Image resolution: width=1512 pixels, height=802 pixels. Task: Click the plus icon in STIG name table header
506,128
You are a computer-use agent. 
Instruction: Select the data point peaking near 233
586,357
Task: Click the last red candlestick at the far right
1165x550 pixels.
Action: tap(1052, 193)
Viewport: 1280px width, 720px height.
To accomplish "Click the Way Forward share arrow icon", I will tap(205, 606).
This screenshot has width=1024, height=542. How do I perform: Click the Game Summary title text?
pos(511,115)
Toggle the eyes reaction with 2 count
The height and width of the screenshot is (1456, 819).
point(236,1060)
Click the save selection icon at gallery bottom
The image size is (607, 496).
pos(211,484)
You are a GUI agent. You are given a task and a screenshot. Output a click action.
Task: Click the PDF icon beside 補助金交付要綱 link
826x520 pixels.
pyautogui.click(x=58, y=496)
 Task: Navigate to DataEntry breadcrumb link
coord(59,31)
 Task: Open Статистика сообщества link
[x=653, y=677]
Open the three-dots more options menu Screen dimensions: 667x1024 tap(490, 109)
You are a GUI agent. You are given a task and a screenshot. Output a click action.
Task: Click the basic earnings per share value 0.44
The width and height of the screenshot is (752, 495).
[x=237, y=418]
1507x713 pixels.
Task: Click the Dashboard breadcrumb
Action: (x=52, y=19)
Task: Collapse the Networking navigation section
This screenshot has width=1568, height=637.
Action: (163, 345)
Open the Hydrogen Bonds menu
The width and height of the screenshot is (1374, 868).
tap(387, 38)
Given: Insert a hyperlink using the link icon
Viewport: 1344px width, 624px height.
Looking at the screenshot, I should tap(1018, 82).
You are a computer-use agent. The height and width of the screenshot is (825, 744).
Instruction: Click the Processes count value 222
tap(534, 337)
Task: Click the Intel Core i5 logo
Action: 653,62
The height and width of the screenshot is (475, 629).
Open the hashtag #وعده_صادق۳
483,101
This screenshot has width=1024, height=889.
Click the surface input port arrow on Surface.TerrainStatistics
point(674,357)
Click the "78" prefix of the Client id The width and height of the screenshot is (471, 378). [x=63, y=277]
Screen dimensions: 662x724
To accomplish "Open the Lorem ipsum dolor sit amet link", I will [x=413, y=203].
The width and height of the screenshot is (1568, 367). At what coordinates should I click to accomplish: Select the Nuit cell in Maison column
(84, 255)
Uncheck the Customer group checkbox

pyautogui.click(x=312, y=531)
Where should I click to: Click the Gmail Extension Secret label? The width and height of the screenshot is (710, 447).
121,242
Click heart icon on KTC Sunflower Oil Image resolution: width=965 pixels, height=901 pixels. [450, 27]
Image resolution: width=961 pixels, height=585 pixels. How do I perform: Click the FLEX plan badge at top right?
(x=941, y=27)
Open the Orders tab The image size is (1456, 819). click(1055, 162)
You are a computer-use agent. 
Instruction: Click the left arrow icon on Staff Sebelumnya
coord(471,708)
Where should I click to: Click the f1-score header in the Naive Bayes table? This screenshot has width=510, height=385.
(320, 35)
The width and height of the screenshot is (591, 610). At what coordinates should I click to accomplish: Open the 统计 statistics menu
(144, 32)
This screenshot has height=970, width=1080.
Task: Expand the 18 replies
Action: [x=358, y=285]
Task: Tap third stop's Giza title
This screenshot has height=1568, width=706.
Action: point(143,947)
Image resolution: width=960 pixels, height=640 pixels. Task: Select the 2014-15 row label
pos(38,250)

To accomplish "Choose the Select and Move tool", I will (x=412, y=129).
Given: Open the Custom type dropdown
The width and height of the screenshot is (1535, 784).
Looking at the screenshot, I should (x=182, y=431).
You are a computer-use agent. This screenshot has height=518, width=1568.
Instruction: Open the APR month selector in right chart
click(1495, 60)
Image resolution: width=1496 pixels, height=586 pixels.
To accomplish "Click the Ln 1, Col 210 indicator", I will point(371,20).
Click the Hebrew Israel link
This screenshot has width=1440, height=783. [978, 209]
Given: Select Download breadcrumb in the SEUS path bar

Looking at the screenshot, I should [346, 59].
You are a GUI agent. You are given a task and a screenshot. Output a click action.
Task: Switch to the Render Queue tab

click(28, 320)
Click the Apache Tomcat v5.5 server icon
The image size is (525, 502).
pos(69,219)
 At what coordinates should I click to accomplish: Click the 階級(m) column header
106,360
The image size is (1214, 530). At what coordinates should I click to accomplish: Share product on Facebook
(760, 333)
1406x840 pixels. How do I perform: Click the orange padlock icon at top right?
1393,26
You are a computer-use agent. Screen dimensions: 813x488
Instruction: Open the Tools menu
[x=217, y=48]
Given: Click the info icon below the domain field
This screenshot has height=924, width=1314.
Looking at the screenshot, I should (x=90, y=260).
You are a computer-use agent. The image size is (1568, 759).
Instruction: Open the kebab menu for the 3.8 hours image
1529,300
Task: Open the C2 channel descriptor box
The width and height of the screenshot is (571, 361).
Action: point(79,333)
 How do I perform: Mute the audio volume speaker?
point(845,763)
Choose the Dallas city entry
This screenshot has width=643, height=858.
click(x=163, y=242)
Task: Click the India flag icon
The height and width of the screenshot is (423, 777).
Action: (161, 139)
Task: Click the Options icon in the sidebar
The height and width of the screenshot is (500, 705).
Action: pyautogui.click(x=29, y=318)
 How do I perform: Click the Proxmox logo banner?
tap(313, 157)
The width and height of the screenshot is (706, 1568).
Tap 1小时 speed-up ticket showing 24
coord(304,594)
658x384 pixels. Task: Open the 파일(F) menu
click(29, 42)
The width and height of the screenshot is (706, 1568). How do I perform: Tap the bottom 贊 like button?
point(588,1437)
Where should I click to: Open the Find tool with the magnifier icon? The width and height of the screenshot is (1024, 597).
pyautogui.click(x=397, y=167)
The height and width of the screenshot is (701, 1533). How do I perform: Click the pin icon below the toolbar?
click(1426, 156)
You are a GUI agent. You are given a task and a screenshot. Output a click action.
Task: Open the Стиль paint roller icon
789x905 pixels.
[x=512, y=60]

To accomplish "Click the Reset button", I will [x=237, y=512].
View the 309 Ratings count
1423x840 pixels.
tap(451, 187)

******

### Directive
Reproduce the records verbatim, starting at the first line and ending at the line that contains "Looking at the screenshot, I should tap(1018, 82).", with both of those lines included.

### Output of the exercise
Image resolution: width=1512 pixels, height=802 pixels. Task: Click the plus icon in STIG name table header
506,128
You are a computer-use agent. 
Instruction: Select the data point peaking near 233
586,357
Task: Click the last red candlestick at the far right
1165x550 pixels.
Action: tap(1052, 193)
Viewport: 1280px width, 720px height.
To accomplish "Click the Way Forward share arrow icon", I will tap(205, 606).
This screenshot has width=1024, height=542. How do I perform: Click the Game Summary title text?
pos(511,115)
Toggle the eyes reaction with 2 count
The height and width of the screenshot is (1456, 819).
point(236,1060)
Click the save selection icon at gallery bottom
The image size is (607, 496).
pos(211,484)
You are a GUI agent. You are given a task and a screenshot. Output a click action.
Task: Click the PDF icon beside 補助金交付要綱 link
826x520 pixels.
pyautogui.click(x=58, y=496)
 Task: Navigate to DataEntry breadcrumb link
coord(59,31)
 Task: Open Статистика сообщества link
[x=653, y=677]
Open the three-dots more options menu Screen dimensions: 667x1024 tap(490, 109)
You are a GUI agent. You are given a task and a screenshot. Output a click action.
Task: Click the basic earnings per share value 0.44
The width and height of the screenshot is (752, 495).
[x=237, y=418]
1507x713 pixels.
Task: Click the Dashboard breadcrumb
Action: (x=52, y=19)
Task: Collapse the Networking navigation section
This screenshot has width=1568, height=637.
Action: (163, 345)
Open the Hydrogen Bonds menu
The width and height of the screenshot is (1374, 868).
tap(387, 38)
Given: Insert a hyperlink using the link icon
Viewport: 1344px width, 624px height.
Looking at the screenshot, I should tap(1018, 82).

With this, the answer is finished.